Obesity and Breast Cancer: Molecular Interconnections and Potential Clinical Applications

Obesity is an important risk factor for breast cancer (BC) in postmenopausal women; interlinked molecular mechanisms might be involved in the pathogenesis. Increased levels of estrogens due to aromatization of the adipose tissue, inflammatory cytokines such as tumor necrosis factor-alpha, interleukin-6, and prostaglandin E-2, insulin resistance and hyperactivation of insulin-like growth factors pathways, adipokines, and oxidative stress are all abnormally regulated in obese women and contribute to cancerogenesis.
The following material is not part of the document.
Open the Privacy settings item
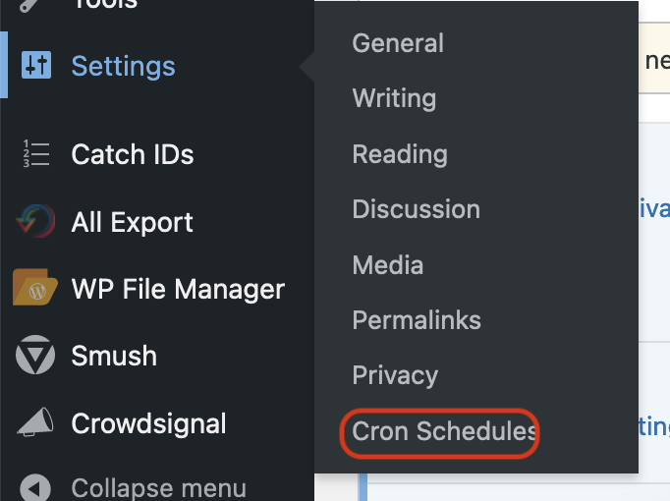The image size is (670, 501). click(395, 375)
These molecular factors interfere with intracellular signaling in the mitogen-activated protein kinase and phosphatydilinositol-3-phosphate/mammalian target of rapamycin (mTOR) pathways, which regulate the progression of the cell cycle, apoptosis, and protein synthesis. In this context, structural defects of typical genes related to both BC and obesity, such as leptin, leptin receptor, serum paraoxonase/arylesterase 1, the fat mass and obesity-associated gene and melanocortin receptor 4, have been associated with a high or low risk of BC development. The early detection of these gene alterations might be useful as risk predictors in obese women, and targeting these pathways involved in the BC pathogenesis in obese women is a potential therapeutic tool. In particular, mTOR pathway deregulation concurs in both obesity and BC, and inhibition of this might disrupt the molecular interlinks in a similar manner to that of metformin, which exerts definite anticancer activity and is currently used as an antidiabetic drug with a weight-reducing property. The identification of both genetic and pharmacological implications on the prevention and management of BC is the ultimate aim of these studies.